The man I loved was either a cigarette or a doughnut.

I wondered which, while I held a cigarette between my fingers—the second cigarette in 2019, and it was already September—and thought about the nature of addiction while sitting outside on the balcony, ashing into a potted plant.

I knew I could smoke just one. I smoked just one a couple times a year.

But if I ate a doughnut, I’d eat a dozen.

The man I loved had a pull on me that felt a lot like a doughnut, but I really wanted him to be a cigarette—something I didn’t have to quit completely. Something I could keep in my life, at least occasionally.

I loved the feel of the paper filter on my lips, the way it stayed dry until halfway through my inhale and then was just wet enough to make the smallest popping sound when I pulled it away. I loved the tiny flick of my thumb when I ashed. I loved the tendril of smoke that drifted from my face into the autumn evening and changed form and dissipated.

But I couldn’t quit the man I loved, which probably made him a doughnut. It probably made him crack. It made him heroin.

I was miserable until I heard from him, and then euphoric because I did. When a friend told me I looked like I’d just taken a hit straight through my veins when I got a text from him, I knew I had a problem. I had a bigger problem when I went through withdrawal every time he ignored me—I couldn’t get out of bed, some days. I couldn’t stop crying. Sometimes, I watched my right hand move on its own accord, like it had dissociated from me, as it picked up the phone to check, again, if he’d written.

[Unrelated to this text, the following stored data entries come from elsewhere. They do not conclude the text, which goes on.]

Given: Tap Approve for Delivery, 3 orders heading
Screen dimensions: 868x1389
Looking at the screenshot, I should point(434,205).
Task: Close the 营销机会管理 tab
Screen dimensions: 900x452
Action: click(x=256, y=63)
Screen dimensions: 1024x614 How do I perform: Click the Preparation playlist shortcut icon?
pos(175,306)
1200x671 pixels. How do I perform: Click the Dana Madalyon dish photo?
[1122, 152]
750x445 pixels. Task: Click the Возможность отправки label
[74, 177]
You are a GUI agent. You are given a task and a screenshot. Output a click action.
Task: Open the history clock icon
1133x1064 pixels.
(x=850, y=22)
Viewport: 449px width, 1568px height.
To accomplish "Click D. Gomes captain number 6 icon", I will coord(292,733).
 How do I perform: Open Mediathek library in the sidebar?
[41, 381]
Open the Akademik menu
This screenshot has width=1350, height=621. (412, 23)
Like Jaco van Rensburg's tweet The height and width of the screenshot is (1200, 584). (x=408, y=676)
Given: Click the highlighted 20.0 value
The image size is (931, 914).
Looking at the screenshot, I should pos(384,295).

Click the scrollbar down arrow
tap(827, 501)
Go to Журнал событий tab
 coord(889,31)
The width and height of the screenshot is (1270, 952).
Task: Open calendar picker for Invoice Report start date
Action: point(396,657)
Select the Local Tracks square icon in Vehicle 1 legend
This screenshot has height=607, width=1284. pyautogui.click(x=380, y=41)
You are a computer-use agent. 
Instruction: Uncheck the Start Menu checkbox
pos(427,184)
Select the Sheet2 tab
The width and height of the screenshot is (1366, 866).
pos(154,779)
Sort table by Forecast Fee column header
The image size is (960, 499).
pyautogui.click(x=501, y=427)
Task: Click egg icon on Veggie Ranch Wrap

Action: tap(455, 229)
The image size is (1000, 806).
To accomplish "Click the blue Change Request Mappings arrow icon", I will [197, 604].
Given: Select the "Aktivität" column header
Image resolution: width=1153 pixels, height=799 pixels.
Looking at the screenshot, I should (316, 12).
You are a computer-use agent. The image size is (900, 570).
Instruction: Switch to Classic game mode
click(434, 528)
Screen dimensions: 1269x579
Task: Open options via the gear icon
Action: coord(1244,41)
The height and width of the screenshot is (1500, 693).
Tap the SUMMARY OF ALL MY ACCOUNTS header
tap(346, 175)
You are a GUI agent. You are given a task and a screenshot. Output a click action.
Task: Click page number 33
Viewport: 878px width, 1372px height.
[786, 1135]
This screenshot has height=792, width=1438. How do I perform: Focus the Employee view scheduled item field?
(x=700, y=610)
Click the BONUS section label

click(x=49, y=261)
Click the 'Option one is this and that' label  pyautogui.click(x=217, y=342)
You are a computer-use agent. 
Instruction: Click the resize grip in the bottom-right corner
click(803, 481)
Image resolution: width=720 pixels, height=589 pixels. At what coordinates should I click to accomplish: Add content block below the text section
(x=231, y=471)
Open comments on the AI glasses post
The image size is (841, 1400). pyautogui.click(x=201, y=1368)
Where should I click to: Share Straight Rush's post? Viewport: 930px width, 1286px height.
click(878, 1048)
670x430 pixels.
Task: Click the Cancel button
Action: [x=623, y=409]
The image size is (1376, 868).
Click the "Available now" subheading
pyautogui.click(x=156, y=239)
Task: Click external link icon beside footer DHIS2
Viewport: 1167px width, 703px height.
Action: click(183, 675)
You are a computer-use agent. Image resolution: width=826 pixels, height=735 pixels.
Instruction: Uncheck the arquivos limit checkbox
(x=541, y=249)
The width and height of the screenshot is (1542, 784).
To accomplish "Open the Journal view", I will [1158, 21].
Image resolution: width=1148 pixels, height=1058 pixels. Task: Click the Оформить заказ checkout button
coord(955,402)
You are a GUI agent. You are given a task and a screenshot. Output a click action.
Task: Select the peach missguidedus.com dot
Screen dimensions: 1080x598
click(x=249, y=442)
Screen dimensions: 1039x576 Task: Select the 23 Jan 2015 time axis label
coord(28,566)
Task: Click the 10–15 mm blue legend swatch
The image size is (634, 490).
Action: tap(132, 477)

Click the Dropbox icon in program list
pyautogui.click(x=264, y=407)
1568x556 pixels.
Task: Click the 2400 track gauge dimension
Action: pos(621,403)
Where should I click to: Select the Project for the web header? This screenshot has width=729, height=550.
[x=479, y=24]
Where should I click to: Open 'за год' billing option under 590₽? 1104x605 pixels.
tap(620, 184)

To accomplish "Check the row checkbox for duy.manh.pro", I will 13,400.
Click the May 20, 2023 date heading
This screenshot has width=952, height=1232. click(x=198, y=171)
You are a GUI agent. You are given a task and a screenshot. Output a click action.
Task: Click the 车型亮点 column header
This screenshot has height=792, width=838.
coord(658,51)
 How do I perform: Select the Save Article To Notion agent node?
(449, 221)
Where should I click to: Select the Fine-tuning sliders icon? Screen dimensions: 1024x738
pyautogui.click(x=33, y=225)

The worst thing doughnuts did was make me ill. But loving this man made me want to die.

So I stubbed out my cigarette in the plant and flicked the butt into the grass, re-entered my house, and looked up the 12 steps of addiction recovery.

And promptly rewrote them for myself:

Step One. I admitted I was powerless over my addiction—the smell of his neck, the grip of his hands, the way my blood raced when he was near, the way my skin ignited when he touched me.

Step Two. I believed a power greater than myself led me to him.

Step Three. I made a decision to turn my life over to my higher power—no, to him, only him, and he would save me.

Steps Four, Five, Six, and Seven. I made a fearless moral inventory, admitted the nature of my wrongs and defects, and asked my higher power to remove my shortcomings—but not this man. I could not breathe without this man.

Step Eight. I listed everyone I had harmed, and the list was me, me, me, me, me.

Step Nine. I made amends to me, me, me, me, me. And I didn’t care. I didn’t want it.

Steps Ten and Eleven. I continued my personal inventory and sought prayer and meditation to bring me closer to the man I loved. Not God. Not my higher power. The love I felt and the pain I embodied were all I needed.

Step Twelve. Had a spiritual awakening as a result of these steps and carried the message to other addicts. No, I didn’t.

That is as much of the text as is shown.